Les bureaux de vote se sont fermés au Mali, les électeurs ayant voté au second tour des élections législatives malgré un conflit armé et la menace de la pandémie de coronavirus.

Dimanche, le vote de deuxième tour pour 147 sièges à l’Assemblée nationale visait à raviver la confiance dans les institutions assiégées d’un pays aux prises avec la détérioration de la violence qui a tué des milliers de personnes et forcé des centaines de milliers de personnes à quitter leur domicile.

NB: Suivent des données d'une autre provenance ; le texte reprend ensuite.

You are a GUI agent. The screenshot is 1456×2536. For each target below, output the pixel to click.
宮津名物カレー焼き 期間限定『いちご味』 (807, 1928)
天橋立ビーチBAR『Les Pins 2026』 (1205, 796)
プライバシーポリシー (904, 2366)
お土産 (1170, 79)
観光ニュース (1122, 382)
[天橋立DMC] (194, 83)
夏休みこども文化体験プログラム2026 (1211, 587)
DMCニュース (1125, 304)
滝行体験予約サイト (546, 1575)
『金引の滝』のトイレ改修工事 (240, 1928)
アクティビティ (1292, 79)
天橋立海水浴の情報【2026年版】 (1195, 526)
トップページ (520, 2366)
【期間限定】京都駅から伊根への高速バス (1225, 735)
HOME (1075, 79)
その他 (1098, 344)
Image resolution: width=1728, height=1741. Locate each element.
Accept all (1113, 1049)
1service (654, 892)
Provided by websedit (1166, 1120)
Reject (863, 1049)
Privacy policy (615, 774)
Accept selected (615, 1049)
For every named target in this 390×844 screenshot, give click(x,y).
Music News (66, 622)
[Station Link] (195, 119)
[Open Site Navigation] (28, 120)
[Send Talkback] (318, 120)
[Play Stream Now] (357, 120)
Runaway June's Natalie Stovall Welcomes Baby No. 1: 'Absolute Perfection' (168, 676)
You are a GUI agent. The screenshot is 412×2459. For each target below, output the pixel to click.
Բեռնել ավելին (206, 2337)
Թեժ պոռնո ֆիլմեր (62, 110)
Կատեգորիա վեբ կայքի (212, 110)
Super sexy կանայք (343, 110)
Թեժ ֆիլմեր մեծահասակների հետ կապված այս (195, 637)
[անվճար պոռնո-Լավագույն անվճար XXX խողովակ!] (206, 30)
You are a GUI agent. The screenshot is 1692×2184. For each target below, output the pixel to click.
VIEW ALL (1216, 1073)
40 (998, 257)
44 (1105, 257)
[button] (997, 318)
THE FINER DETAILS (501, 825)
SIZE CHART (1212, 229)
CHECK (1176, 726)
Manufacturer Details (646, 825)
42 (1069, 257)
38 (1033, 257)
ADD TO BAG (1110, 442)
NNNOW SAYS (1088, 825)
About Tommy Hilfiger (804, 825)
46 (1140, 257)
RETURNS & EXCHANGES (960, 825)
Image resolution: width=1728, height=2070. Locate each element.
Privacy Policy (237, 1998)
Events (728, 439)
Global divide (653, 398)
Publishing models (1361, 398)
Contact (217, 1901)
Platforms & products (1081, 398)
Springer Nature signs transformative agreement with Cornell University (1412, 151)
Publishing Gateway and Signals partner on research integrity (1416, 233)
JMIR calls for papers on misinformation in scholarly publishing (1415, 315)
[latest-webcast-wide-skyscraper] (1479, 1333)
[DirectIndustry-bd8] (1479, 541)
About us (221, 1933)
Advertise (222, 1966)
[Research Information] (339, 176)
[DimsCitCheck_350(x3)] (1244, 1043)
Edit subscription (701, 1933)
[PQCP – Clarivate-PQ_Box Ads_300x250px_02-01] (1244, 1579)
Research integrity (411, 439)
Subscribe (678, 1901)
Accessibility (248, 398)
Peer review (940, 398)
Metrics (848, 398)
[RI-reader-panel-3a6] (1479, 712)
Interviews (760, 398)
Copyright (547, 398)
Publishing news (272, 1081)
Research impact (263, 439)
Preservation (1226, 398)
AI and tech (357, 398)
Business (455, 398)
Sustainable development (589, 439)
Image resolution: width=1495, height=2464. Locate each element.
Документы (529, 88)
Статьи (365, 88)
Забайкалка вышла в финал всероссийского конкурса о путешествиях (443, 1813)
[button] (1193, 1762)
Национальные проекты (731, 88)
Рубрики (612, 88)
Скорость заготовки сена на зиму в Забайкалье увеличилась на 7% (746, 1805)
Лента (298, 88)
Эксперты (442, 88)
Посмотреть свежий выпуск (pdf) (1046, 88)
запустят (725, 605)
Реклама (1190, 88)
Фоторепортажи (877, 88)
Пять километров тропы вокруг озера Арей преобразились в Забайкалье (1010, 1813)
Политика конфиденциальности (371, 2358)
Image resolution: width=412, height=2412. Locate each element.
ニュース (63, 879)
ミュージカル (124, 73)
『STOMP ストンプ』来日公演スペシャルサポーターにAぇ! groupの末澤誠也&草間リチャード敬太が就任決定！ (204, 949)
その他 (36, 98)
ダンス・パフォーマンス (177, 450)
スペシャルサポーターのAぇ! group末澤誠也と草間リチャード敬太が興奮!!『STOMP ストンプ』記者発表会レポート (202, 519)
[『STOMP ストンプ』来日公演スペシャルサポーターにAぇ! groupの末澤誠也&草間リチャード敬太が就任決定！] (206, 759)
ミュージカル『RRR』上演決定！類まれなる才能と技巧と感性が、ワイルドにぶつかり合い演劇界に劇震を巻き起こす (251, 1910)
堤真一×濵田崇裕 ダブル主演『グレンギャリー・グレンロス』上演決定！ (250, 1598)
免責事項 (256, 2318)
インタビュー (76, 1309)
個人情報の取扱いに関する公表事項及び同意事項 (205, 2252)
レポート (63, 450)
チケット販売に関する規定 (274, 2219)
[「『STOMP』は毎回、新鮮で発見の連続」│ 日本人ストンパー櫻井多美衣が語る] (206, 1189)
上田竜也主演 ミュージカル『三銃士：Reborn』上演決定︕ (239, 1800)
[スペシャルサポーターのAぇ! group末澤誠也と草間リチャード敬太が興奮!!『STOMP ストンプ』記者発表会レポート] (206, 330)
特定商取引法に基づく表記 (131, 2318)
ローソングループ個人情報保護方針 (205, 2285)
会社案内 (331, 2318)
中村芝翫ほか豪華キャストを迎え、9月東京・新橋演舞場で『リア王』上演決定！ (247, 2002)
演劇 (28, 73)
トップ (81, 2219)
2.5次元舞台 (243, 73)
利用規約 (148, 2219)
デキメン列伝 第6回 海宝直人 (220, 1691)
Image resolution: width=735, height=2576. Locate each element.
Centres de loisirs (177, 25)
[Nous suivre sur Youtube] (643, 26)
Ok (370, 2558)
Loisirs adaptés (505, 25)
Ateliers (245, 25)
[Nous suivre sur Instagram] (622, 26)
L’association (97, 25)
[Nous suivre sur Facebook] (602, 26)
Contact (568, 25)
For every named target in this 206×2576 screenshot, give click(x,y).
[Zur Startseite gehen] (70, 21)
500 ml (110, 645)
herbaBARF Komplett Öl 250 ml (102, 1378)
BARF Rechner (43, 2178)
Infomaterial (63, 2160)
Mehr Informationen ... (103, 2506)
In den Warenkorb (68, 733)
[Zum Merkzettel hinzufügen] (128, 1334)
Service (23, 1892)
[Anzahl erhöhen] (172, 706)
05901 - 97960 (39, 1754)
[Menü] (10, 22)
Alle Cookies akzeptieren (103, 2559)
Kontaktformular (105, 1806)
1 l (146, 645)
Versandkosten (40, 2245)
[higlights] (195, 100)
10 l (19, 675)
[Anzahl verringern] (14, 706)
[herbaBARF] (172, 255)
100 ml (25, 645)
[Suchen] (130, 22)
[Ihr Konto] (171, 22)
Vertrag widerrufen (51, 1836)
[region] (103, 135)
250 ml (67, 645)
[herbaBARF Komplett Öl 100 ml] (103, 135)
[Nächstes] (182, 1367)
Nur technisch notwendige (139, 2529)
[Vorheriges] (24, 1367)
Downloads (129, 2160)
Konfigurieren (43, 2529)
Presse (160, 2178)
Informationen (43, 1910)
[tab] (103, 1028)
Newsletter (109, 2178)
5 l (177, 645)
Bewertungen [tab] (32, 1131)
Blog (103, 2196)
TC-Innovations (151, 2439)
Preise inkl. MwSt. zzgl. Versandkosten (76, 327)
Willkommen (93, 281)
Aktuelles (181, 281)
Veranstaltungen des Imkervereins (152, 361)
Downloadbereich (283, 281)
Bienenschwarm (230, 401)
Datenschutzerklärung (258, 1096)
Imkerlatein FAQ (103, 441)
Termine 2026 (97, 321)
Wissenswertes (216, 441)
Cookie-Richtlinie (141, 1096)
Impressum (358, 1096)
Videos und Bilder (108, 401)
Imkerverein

Le premier tour de scrutin, retardé depuis longtemps, le 29 mars, a été perturbé par des attaques et des intimidations, notamment l’enlèvement du chef de l’opposition Soumaila Cisse. Des actes d’intimidation ont également été signalés lors du second tour.

« J’ai peur. J’ai dû me cacher pour rendre visite à mes propres électeurs », a déclaré Hamadoune Dicko à la presse, un candidat parlementaire au parti de l’Alliance démocratique pour la paix. « S’ils peuvent enlever notre chef de l’opposition pendant 21 jours, ils pourraient enlever un président, ils peuvent emmener qui ils veulent », a ajouté Dicko.

Dans le centre du Mali, où Dicko fait campagne, les affiliés d’Al-Qaïda auraient demandé aux gens de ne pas voter.

Le président d’un bureau de vote dans la région instable a été expulsé de force et des représentants de la commission électorale « chassés par des hommes armés », a déclaré l’un des représentants à l’agence de presse AFP.

Ailleurs, le vote a été annulé après que les combattants ont menacé d’attaquer les électeurs, selon des journalistes. Samedi déjà, du matériel de vote avait été détruit par des assaillants inconnus dans le nord du Mali.